[Pixel coordinate grounding data]
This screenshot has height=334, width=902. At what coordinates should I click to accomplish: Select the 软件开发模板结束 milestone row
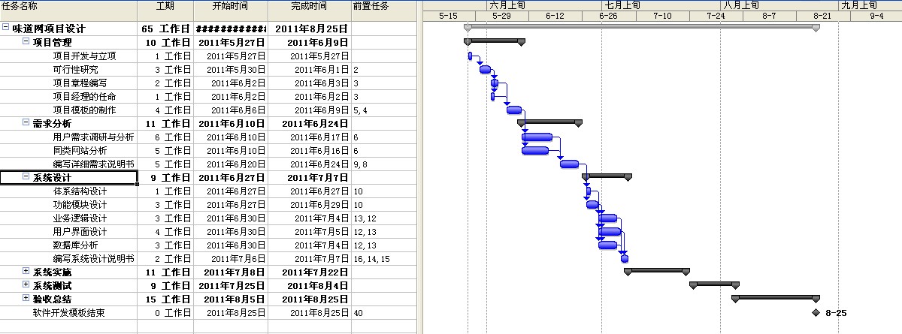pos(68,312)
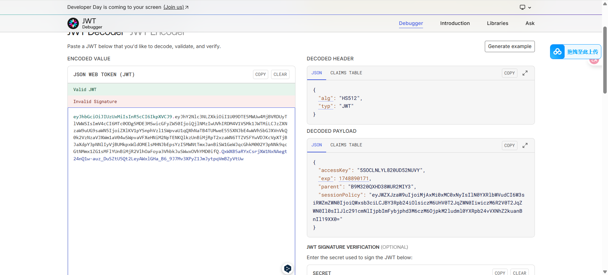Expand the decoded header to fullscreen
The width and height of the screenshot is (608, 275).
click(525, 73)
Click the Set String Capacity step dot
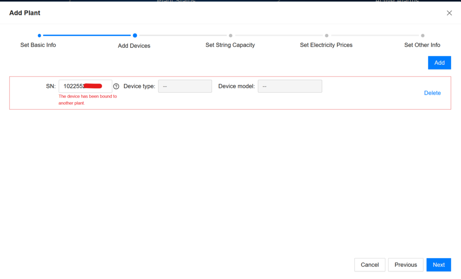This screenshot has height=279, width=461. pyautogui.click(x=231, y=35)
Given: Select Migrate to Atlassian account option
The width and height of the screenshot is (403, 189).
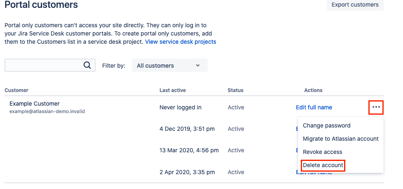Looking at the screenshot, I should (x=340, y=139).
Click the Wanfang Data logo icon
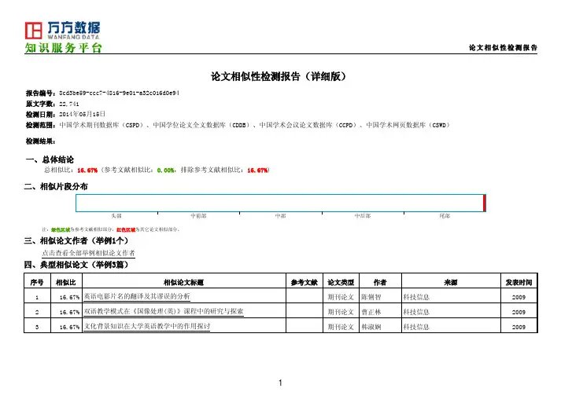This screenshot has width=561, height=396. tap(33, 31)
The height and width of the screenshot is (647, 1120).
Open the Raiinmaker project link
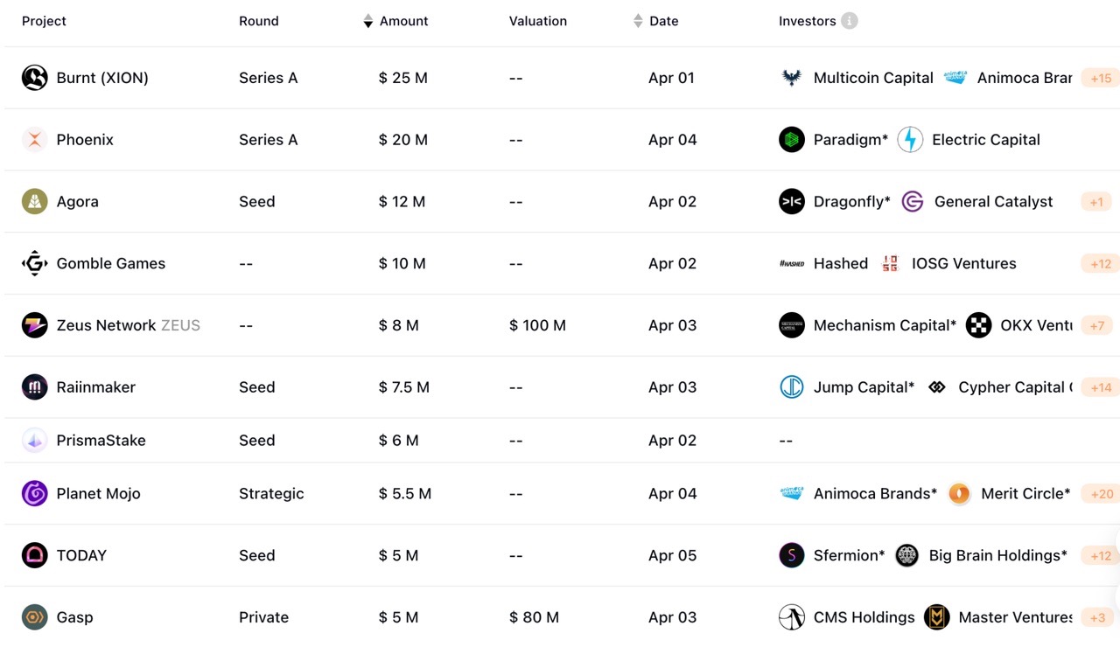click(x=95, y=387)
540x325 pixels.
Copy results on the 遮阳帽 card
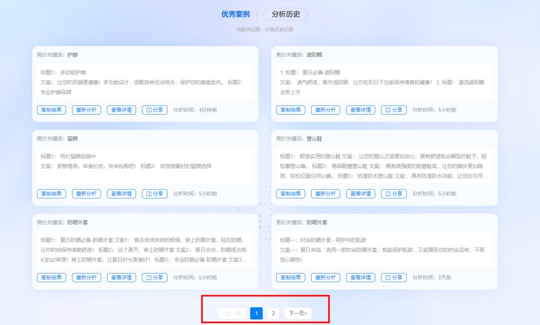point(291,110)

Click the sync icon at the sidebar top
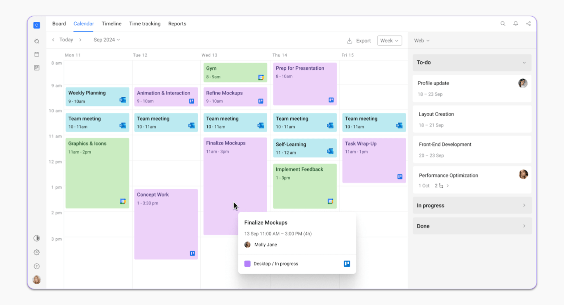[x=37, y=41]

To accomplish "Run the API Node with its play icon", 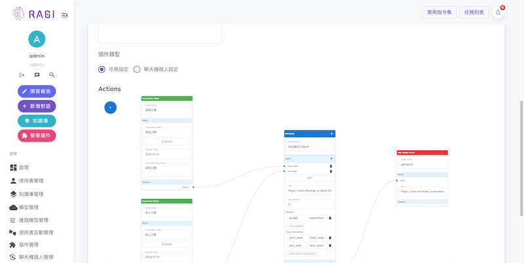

...

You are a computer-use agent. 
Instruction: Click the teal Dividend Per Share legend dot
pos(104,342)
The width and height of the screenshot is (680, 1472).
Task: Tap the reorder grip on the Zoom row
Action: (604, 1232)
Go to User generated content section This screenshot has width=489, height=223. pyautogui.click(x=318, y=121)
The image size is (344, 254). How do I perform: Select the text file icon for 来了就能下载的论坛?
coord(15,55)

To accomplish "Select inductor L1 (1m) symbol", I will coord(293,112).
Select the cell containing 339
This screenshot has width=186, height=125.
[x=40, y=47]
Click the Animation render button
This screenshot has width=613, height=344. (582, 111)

**What is being asked:**
Take the lines above starting at the one containing "This screenshot has height=334, width=902." and ending at the one containing "the API Node", and print them again exactly, without pictures.

**Output of the exercise:**
This screenshot has height=334, width=902. At what coordinates should I click to accomplish: Select the 软件开发模板结束 milestone row
pos(68,312)
Expand the decoded header to fullscreen
The width and height of the screenshot is (608, 275).
click(525, 73)
Click the Set String Capacity step dot
This screenshot has height=279, width=461. pyautogui.click(x=231, y=35)
Given: Select Migrate to Atlassian account option
The width and height of the screenshot is (403, 189).
Looking at the screenshot, I should (x=340, y=139).
Click the Wanfang Data logo icon
This screenshot has width=561, height=396. tap(33, 31)
The height and width of the screenshot is (647, 1120).
Open the Raiinmaker project link
click(x=95, y=387)
540x325 pixels.
Copy results on the 遮阳帽 card
point(291,110)

Click the sync icon at the sidebar top
[x=37, y=41]

To accomplish "Run the API Node with its play icon", 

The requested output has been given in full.